**Excerto:**
╭──

Eros et Agape
Bento XVI publicou sua primeira encíclica (carta de âmbito universal que o Papa envia a todas as igrejas em comunhão com Roma) no dia 25 de Janeiro. Chama-se Deus caritas est (Deus é amor) e organiza-se em duas partes: na primeira, mais teórica, Bento unifica os conceitos de Eros (amor entre homem e mulher) e Agape (a caridade, o amor que se doa ao outro); na segunda, o Papa centra-se na acção caritativa da igreja, que mais do que uma forma de “assistência social”, deve ser uma parte essencial da sua natureza.
Abrindo o pontificado de Bento XVI está pois a ideia de que “num mundo em que ao nome de Deus se associa, às vezes, a vingança ou mesmo o dever do ódio e da violência”, falar de Deus como amor “é uma mensagem de grande actualidade e de significado muito concreto”. Até aqui, tudo bem, haja liberdade de culto e tal e tal e tal.
Confesso que saber que um Papa da igreja romana andava a falar de Eros me despertou a curiosidade e, como só começo o italiano no Outono e latim é só com recurso ao meu dicionário-humano (obrigada, S.!, bendita FD UC), fui à procura da tradução da dita Deus caritas est. Para Bento XVI o amor está banalizado, é usado por tudo e por nada, é mais uma caricatura (má escolha de palavras) do que verdadeiro amor. Por isso, defende na encíclica que é preciso regressar “ao amor com que Deus nos cumula e que deve ser comunicado aos outros”.
Ou seja. Falando de católicos, a ideia é a de que Eros, passando por um caminho de “purificação”, desemboca na Agape, no amor que renuncia a si mesmo, em favor do outro. Neste contexto, a relação entre homem e mulher é o “arquétipo” do amor, sendo que o ser humano passa “do amor indeterminado e ainda em fase de procura” para “a descoberta do outro” e que, dessa evolução do amor, faz parte que ele procure um “carácter definitivo”: “no sentido da exclusividade e no sentido de ser para sempre”.

╰──

**Dados fornecidos:**
╭──

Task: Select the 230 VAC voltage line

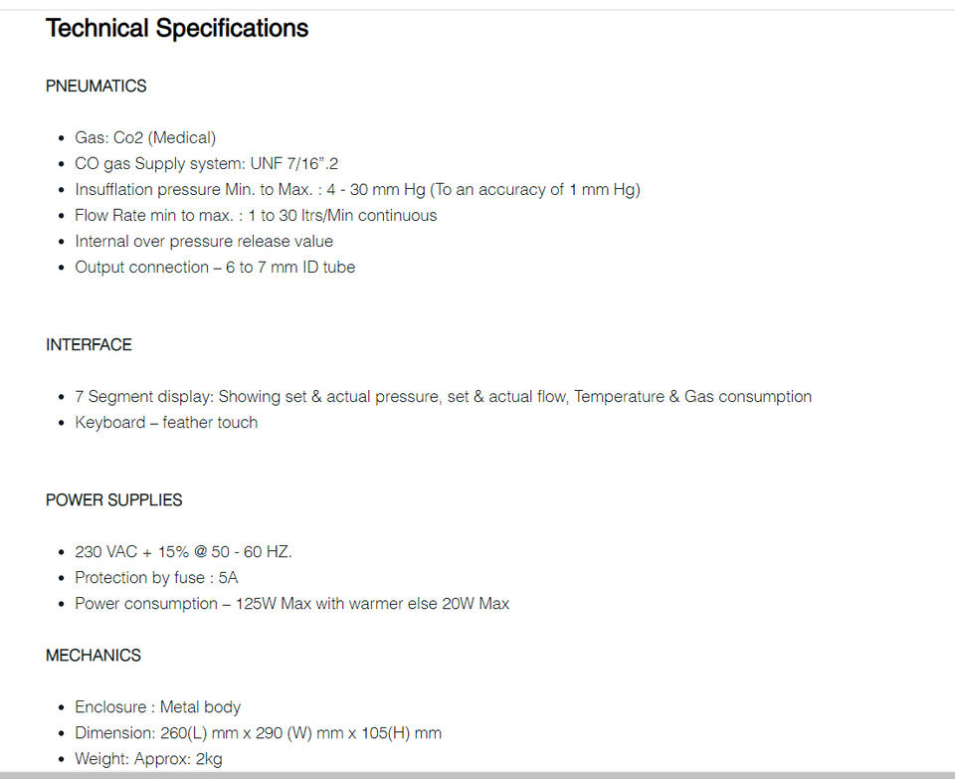Action: point(183,552)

╰──

**Enunciado:**
Diga se cada afirmação concorda com o excerto, respondendo sim ou não e citando as palavras exatas do excerto que o determinam. (a) A primeira parte da encíclica centra-se na ação caritativa da igreja. (b) Quem escreve o excerto já estuda italiano. (c) Para Bento XVI, o amor está banalizado.

**Resposta:**
(a) Não: "na primeira, mais teórica, Bento unifica os conceitos de Eros (amor entre homem e mulher) e Agape (a caridade, o amor que se doa ao outro)".
(b) Não: "só começo o italiano no Outono".
(c) Sim: "Para Bento XVI o amor está banalizado".